Most of the prehistoric vestiges to have come to light at RHOSSILI itself date from a more recent period in the late Bronze Age, by which time sea levels would have been what they are today. In a tiny cave on the far side of Burry Holm (the headland bounding the north end of the beach) a narrow opening in the rock leads into Culver Hole where, during excavations in the 1920s, an ossuary containing the bones of thirty or more individuals was discovered, along with eleven urns of human ashes.
Rhossili appears to have been continuously inhabited through the Roman era and Dark Ages, as Celtic missionary saints began to spread Christianity along the Welsh coast. The name of the beach itself derives from the old Welsh for “moor” – “rhos” – and the now forgotten “Saint Suilen” or “Saint Sili”, who probably founded the first church here in the sixth century AD. It would have served as a waystage on the coastal pilgrimage circuit, with travellers passing through en route to the shrine of Saint Cenydd just inland.
Later enlarged by the Normans, the settlement became engulfed in sand over the course of the fifteenth century, forcing a move to higher ground on the headland above the bay. The precise whereabouts of the old village, meanwhile, became forgotten, and remained a mystery until a powerful spring tide in the 1970s uncovered ruins at the foot of Rhossili Down; they’re now protected as an ancient monument.
One remnant, however, had clearly been deemed too valuable to leave for the sand to swallow.

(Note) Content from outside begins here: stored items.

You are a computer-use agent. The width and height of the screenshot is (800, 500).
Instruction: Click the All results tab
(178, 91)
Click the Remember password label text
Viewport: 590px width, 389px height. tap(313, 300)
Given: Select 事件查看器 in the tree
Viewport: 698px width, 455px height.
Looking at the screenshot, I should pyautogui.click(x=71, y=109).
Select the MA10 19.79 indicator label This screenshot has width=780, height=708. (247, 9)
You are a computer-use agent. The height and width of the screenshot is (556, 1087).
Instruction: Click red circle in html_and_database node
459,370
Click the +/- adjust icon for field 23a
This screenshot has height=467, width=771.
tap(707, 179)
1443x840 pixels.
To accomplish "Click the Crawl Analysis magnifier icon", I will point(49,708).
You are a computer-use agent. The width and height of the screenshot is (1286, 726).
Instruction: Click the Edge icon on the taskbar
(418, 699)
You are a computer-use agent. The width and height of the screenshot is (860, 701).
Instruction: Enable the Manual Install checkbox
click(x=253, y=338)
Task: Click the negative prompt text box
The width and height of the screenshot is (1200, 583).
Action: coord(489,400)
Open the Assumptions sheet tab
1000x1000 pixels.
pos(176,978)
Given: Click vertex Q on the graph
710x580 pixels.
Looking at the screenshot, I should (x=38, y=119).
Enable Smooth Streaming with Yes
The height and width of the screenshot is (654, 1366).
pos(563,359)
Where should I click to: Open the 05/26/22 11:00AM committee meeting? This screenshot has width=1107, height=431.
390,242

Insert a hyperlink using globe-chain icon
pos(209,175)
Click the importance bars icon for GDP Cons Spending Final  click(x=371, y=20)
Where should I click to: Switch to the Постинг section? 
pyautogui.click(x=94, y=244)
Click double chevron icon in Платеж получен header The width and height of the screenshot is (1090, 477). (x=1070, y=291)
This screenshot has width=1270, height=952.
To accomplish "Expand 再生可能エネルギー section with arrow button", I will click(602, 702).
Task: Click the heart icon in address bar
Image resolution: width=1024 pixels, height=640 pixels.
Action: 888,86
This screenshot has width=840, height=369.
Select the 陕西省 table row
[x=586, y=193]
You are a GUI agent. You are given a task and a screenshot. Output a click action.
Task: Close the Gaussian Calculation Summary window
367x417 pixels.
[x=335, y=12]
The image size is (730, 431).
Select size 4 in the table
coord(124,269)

Spanning the entrance to Rhossili’s church of st mary’s is an incongruous early twelfth-century archway, complete with trademark Norman dog-tooth mouldings, which must have been salvaged from the deserted medieval village. St Mary’s other claim to fame is a small memorial plaque to local boy Edgar “Taff” Evans, a member of Scott’s ill-fated 1910–1913 Terra Nova expedition to the Antarctic. The Welshman was the first to perish on the long walk back from the south pole, collapsing from exhaustion, frostbite and the effects of repeated head injuries, at the base of the Beardmore Glacier on February 16,1912. His body was the only one never recovered.
In 1800, a Rhossili fisherman and his wife working in a cove just west of Culver Hole hit the jackpot when they stumbled upon a hoard of Portuguese gold moidores and doubloons glittering in the rocks. Seven years later, a further 12lbs/5.5kg of Spanish dollars were dug up on the main beach, sparking a mini gold rush. Rumours circulated at the time that the coins must have come from a galleon carrying the dowry of Catherine of Braganza, said to have been wrecked here during the reign of Charles II in the late-seventeenth century. No record exists of any such disaster, but that doesn’t mean to say it didn’t happen – a curtain of silence often closed around such events so that those who benefited
from them could hold on to their loot. A graphic reminder of how treacherous the Bristol Channel winds can be for shipping are the blackened timbers protruding from the sand at the southern end of RHOSSILI BEACH. Picked clean by the waves like the carcass of some giant sea monster, the wooden shell is all that survives of a Norwegian barque called the Helvetia, which ran aground during a fierce storm in 1887. Visible at low tide, the timbers have had a major battering in recent years; only fragments now remain.